The consequence of the above is that medical procedure is not exposed as a therapeutic area to the ETL due to PIS missing the <oboInOwl:inSubset> tag

(base) base ❯ gsutil cat gs://open-targets-pre-data-releases/22.06.1/input/ontology-inputs/ontology-efo-v3.42.0.jsonl | jq 'select(.id == "EFO_0002571")'
{
  "id": "EFO_0002571",
  "code": "http://www.ebi.ac.uk/efo/EFO_0002571",
  "label": "medical procedure",
  "definition": "An activity that produces an effect, or that is intended to alter the course of a disease in a patient or population. This is a general term that encompasses the medical, social, behavioral, and environmental acts that can have preventive, therapeutic, or palliative effects.",
  "isTherapeuticArea": false,
  "synonyms": {
    "hasExactSynonym": [
      "Procedure",
      "Intervention Strategies",
      "interventionDescription",
      "Interventional",
      "Intervention",
      "SURGICAL AND MEDICAL PROCEDURES",
      "Intervention or Procedure"
    ]
  },
  "dbXRefs": [
    "NCIt:C25218",
    "SNOMEDCT:50731006",
    "ICD10:Z41",
    "NCIt:C79751"
  ],
  "parents": []
}
JarrodBaker commented 2 years ago

The 'patch' for this release will be updating the file created by PIS with the following step:

jq -c '( select(.id == "EFO_0002571") ).isTherapeuticArea |= true' ontology-efo-v3.42.0.jsonl > ontology-efo-200622.jsonl

Running the ETL locally with this updated file shows that there are no diseases with no therapeutic areas:

df.filter('therapeuticAreas.isNull).count 
res6: Long = 0L
d0choa commented 2 years ago

Long-term solution to be addressed in https://github.com/EBISPOT/efo/issues/1636

JarrodBaker commented 2 years ago

The patched ontology file worked as expected when processed, and the bug is resolved.

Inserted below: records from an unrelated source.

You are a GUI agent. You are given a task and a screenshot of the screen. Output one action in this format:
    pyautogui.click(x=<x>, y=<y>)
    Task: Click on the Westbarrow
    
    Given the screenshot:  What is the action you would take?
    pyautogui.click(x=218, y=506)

The output from David's original query:

{
  "data": {
    "search": {
      "total": 244,
      "hits": [
        {
          "id": "EFO_0009951",
          "highlights": [
            "response to <em>surgical</em> intervention",
            "activity of a cell or an organism as a result of <em>surgical</em> intervention."
          ],
          "object": {
            "id": "EFO_0009951"
          }
        },
        {
          "id": "ENSG00000271949",
          "highlights": [
            "<em>SURGICAL</em> AND MEDICAL PROCEDURES"
          ],
          "object": {
            "id": "ENSG00000271949"
          }
        },
...

We'll have to monitor this for the next release to make sure that either SPOT has a fix in place, or we run the patching process again.